The Malawi Congress of Trade Union (MCTU) has since warned that government is sitting on a time-bomb if it does not intervene urgently.
The ministry’s spokesperson Christina Mkutumula said she could not disclose the specific companies for ethical reasons.
According to her, the number of companies downsizing could be more than the 36 applied in 2017/18.
“The figure could be more because there are some companies that do it quietly, without informing us. Way back, the ministry developed a policy requiring companies to notify us whenever they want to downsize,” said Mkutumula.
She said in 2016/17, 33 companies applied to downsize while in the year 2015/16, 19 companies applied, meaning the job market is shrinking instead of expanding to absorb job seekers that include university graduates.
This is against government’s goal to create more jobs to improve the economy.
Malawi Economic Justice Network (Mejn) has said the increase in lay-off signals poor economic performance in general.

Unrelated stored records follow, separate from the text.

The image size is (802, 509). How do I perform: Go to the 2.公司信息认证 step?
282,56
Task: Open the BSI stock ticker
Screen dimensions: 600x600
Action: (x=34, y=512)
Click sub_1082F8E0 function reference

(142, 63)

Mejn executive director Dalitso Kubalasa, in an interview yesterday, said the fact that more and more companies are expressing intentions to downsize indicates that the country is going through economic hardships.
“Times are tough. We shall continue to face these hard times, and coupled by power outages, it is one big blow to production and, obviously, companies cannot afford to keep more workers.
“It can be costly if companies, be they in small, medium or large scale, have to keep a large workforce when production is low due to the worsening power outages. The option, though regrettable and bad for the country, is to lay-off,” he said.
MCTU secretary general (SG) Denis Kalekeni said, in an interview yesterday, government should not ignore challenges the companies are facing.
He said if more people were laid-off and could not be absorbed by the industry; it was likely that they would start engaging in criminal activities government would not manage to contain.
“It will be really bad if we come to that catastrophe. The private sector plays a greater role in shaping the country’s economic development.
“If companies downsize, it means low collection by government of Paye [Pay As You Earn] taxes, low collection of VAT [value-added tax] as more and more people would no longer afford to buy their basic needs, and a lot more losses,” Kalekeni said.
The MCTU SG said no investor would want to invest in a country where other companies are downsizing or closing shop altogether, advising government to move in quickly and avert disaster.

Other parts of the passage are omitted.